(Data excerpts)
· · · · · · ·
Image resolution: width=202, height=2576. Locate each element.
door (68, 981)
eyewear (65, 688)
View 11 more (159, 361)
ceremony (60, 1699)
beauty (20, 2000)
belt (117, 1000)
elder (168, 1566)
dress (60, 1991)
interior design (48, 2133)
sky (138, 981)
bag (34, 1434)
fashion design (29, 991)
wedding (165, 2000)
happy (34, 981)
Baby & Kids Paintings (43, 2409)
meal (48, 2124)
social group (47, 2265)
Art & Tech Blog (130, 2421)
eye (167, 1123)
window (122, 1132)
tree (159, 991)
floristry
· · · · · · ·
— TASK DESCRIPTION —
Reproduce the lines from the one with "sky (138, 981)" to the end of the data exactly, leaving out every earlier line.

— FINISHED TASK —
sky (138, 981)
bag (34, 1434)
fashion design (29, 991)
wedding (165, 2000)
happy (34, 981)
Baby & Kids Paintings (43, 2409)
meal (48, 2124)
social group (47, 2265)
Art & Tech Blog (130, 2421)
eye (167, 1123)
window (122, 1132)
tree (159, 991)
floristry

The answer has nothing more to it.